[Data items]
◇ ◇ ◇ ◇ ◇ ◇ ◇
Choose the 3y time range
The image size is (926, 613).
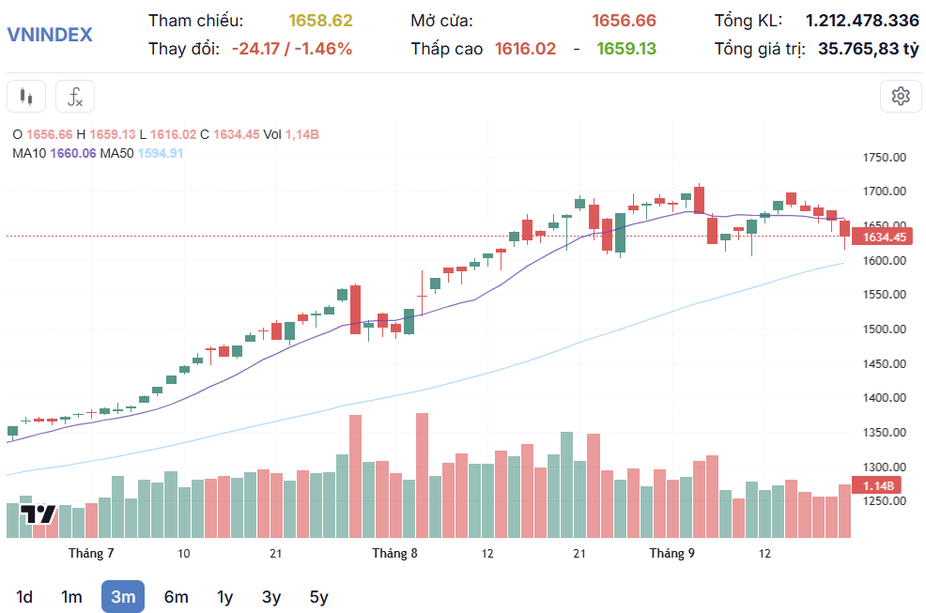point(271,597)
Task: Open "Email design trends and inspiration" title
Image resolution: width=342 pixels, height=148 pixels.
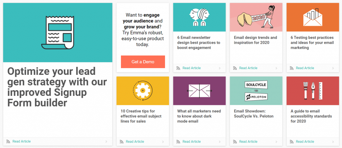Action: [x=255, y=40]
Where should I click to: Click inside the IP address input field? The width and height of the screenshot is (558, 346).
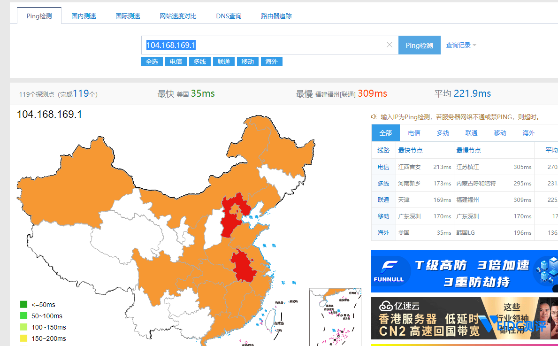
◇ ◇ ◇ ◇ ◇ ◇ ◇
## Assignment
All entries should be given again exactly, except that pictures are to be excluded.

## Written response
Choose the 3y time range
The image size is (926, 613).
point(271,597)
Task: Open "Email design trends and inspiration" title
Image resolution: width=342 pixels, height=148 pixels.
Action: [x=255, y=40]
Where should I click to: Click inside the IP address input field? The width and height of the screenshot is (558, 346).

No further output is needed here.